1. Compilation Errors: "Type mismatch"

Problem: Domain mismatches in predicates.

// ❌ Wrong: Inconsistent domains
symbols.add_predicate("knows", vec!["Person", "Thing"]);
let expr = TLExpr::pred("knows", vec![person_var, person_var2]);

// ✅ Correct: Matching domains
symbols.add_predicate("knows", vec!["Person", "Person"]);

2. Runtime Errors: "Tensor shape mismatch"

Problem: Input tensors don't match expected dimensions.
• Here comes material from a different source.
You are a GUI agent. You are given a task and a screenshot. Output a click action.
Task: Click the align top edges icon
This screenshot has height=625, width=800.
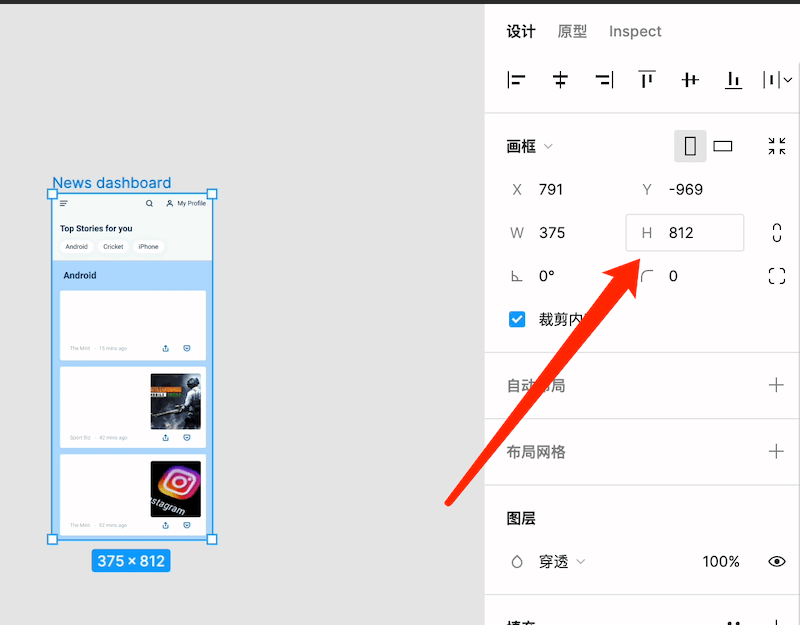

// Check expected shapes from symbol table
println!("Expected shape for 'knows': ({}, {})",
    symbols.get_domain_size("Person")?,
    symbols.get_domain_size("Person")?
);

// Ensure input tensors match
let knows_tensor = Array2::zeros((
    symbols.get_domain_size("Person")?,
    symbols.get_domain_size("Person")?
));

3. Performance: "Inference is slow"

Solutions:

// 1. Enable SIMD backend
cargo build --features simd

// 2. Use batch execution
let results = executor.execute_batch_parallel(&graph, batch_inputs, Some(4))?;

// 3. Enable memory pooling
let mut pool = MemoryPool::new();
// ... executor uses pool for allocations

// 4. Use streaming for large data
let config = StreamingConfig::new(StreamingMode::DynamicChunk {
    target_memory_mb: 512,
});

4. Training: "Loss not decreasing"

Debugging steps:

// 1. Check learning rate
let lr_finder = LearningRateFinder::new(1e-7, 10.0, 100, true);
// ... run LR finder to find optimal LR

// 2. Monitor gradients
let grad_monitor = GradientMonitor::new(1e-5, 100.0);
callbacks.add(Box::new(grad_monitor));
// Check for vanishing/exploding gradients

// 3. Reduce constraint weight
let loss_config = LossConfig {
    supervised_weight: 1.0,
    constraint_weight: 0.1,  // Start small, increase gradually
    ..Default::default()
};

// 4. Use gradient clipping
let optimizer = AdamOptimizer::new(OptimizerConfig {
    grad_clip: Some(1.0),
    grad_clip_mode: GradClipMode::Norm,
    ..Default::default()
});

Getting Help

  • Documentation: Check crate-level README files in crates/*/README.md
  • Examples: Browse crates/*/examples/ for working code
  • Tests: Look at crates/*/src/**/*_tests.rs for usage patterns
  • Issues: Report bugs at https://github.com/cool-japan/tensorlogic/issues
  • Discussions: Ask questions in GitHub Discussions

Next Steps

Beginner Path

  1. ✅ Complete this guide
  2. ⏭️ Run examples in crates/tensorlogic-compiler/examples/
  3. ⏭️ Build a simple knowledge graph completion system
  4. ⏭️ Explore training with constraints using tensorlogic-train

Intermediate Path

  1. ✅ Master basic compilation and execution
  2. ⏭️ Study tensorlogic-quantrs-hooks for probabilistic reasoning
  3. ⏭️ Implement custom loss functions
  4. ⏭️ Integrate with existing neural architectures

Advanced Path

  1. ✅ Understand the full compilation pipeline
  2. ⏭️ Contribute custom optimization passes
  3. ⏭️ Implement domain-specific backends
  4. ⏭️ Research novel neurosymbolic architectures

Further Reading


Appendix: Cheat Sheet

Quick Reference

// Import commonly used items
use tensorlogic_ir::{TLExpr, Term};
use tensorlogic_compiler::TlCompiler;
use tensorlogic_scirs_backend::Scirs2Exec;
use tensorlogic_infer::TlExecutor;
use tensorlogic_train::{Trainer, TrainerConfig, AdamOptimizer};

// Build logical expression
let expr = TLExpr::and(
    TLExpr::pred("P", vec![Term::var("x")]),
    TLExpr::pred("Q", vec![Term::var("x")])
);

// Compile
let graph = compiler.compile(&expr)?;

// Execute
let outputs = executor.execute(&graph, &inputs)?;

// Train
let history = trainer.train(&data, &targets, None, None, &mut params)?;

Common Patterns

// Quantifiers
TLExpr::exists("x", "Domain", body)
TLExpr::forall("x", "Domain", body)

// Connectives
TLExpr::and(left, right)
TLExpr::or(left, right)
TLExpr::not(expr)
TLExpr::imply(premise, conclusion)

// Arithmetic
TLExpr::add(left, right)
TLExpr::mul(left, right)

// Aggregation
TLExpr::aggregate(AggregateOp::Sum, "x", "Domain", body, vec![])

Happy Logic-as-Tensor Programming! 🚀

For more examples and detailed documentation, explore the crates/ directory and individual crate READMEs.